Contrast is easy to measure with equipment. It has been rarely done with ereaders but is done by many, many sites for all other display tech. The punchline is that no ereader breaks 10:1 in real world performance. The human eye can perceive up to 300:1 ANSI contrast.

When you say that "screen resolution is easier to measure" I think you really mean that it’s easier to MARKET. Yeah no kidding that’s why idiots buy 4k tvs at a size where they can’t see better than 720p. Bigger numbers is easier to sell.

Now the elephant in the room is the frontlight… so does that solve the problem? No. People don’t understand that it shifts the luminance of the page up but it doesn’t actually help contrast. It makes it more readable, but it doesn’t make it pop.

Is this still an issue? Yes. People still return kindles because they are surprised that eink readers look like reading old newspapers. In my mind this is the most important issue with eink, but out of ignorance and marketing buzz people don’t recognize or understand it.

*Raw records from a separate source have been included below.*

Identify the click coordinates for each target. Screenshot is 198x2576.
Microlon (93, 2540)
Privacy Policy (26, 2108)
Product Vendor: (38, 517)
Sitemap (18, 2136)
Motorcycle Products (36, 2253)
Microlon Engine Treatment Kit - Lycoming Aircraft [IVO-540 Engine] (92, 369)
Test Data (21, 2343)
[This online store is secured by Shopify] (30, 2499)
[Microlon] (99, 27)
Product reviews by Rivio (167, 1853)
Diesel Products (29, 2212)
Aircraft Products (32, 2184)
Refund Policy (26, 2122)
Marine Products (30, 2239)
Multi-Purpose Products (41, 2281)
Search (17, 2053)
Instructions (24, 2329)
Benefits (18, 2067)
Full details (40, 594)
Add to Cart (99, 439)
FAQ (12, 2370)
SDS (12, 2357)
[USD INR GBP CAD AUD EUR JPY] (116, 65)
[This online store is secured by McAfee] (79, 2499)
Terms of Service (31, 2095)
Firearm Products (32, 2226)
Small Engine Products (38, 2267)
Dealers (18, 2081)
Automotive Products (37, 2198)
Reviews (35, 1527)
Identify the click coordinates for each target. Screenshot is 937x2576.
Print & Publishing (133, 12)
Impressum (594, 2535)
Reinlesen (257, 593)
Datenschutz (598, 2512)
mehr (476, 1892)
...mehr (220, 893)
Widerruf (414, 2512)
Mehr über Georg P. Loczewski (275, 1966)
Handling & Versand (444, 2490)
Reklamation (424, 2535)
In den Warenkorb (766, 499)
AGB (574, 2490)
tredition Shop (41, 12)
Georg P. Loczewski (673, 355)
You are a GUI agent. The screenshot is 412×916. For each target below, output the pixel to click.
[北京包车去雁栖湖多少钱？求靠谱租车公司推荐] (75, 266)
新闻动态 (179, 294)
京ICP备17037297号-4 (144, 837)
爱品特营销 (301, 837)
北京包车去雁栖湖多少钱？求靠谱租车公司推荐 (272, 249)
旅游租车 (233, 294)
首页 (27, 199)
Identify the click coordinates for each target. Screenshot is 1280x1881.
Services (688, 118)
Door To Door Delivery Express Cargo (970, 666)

Frank May 24, 2017 um 9:38 am

I notice the different between the 212 PPI Paperwhite 1 and the Paperwhite 2 with the same 212 PPI while having a higher contrast ratio.

It is unfortunate that all Kindles since the 2014 Voyage (except the basic one) have the same screen tech.


Stefan May 25, 2017 um 8:42 pm

I’ll make a wild assumption that we might get a somewhat better "sense" that the contrast is higher, even if the quality of each point has the same qualitative character. My speculation goes on the notion that since it is front-lit and the light we see is a bounce back to our eyes off the reflective back surface, the higher density field of capsules might prevent as much perceived leakage, making the overall "darkest" portions of the image appear closer to "black", even if the relative contrast between each element using the same dithering pattern wouldn’t be increased. Of course, given the 600 ppi resolution capabilty of the higher-end panel, when displaying image content, the dithering algorithm might be changed to possibly produce a smoother graduated effect between shades, depending on the base resolution of the image. ( OK, that last part might be wishful or fanciful thinking. 🙂 )


Stefan May 27, 2017 um 8:50 pm

I wonder if it is e-ink as we know it, though. Details seem a bit sketchy. LTPS has been used in displays before,as we know, with equal resolutions, namely in LCD displays. It’s known for that aspect and the flexibility that it offers.

What if they’ve just shared techniques between companies for employing Bistable displays, with a reflective back layer, low refresh rate and the result it is just a regularly addressed high-resolution LCD, instead of using the "half-toning" technique associated with print and e-ink? Would we even be able to tell at those resolutions? 😉 Would we mind…?

Plus side is the contrast could be much higher, they could use a plastic substrate, making it less prone to breakage, but it wouldn’t be the product we know. It might serve functionally work in a similar fashion, might even improve on visual clarity, but… those reflective beads, the whole print mystique..

*ponders*

Nate Hoffelder May 27, 2017 um 9:06 pm

JDI has had a partnership with E-ink for several years now. This is E-ink film on a backplane made by JDI.

Stefan May 27, 2017 um 9:16 pm

Ahh.. Thank you. Sometimes my speculation out-bounds my knowledge, so thanks for the grounding. 😉 Cheers!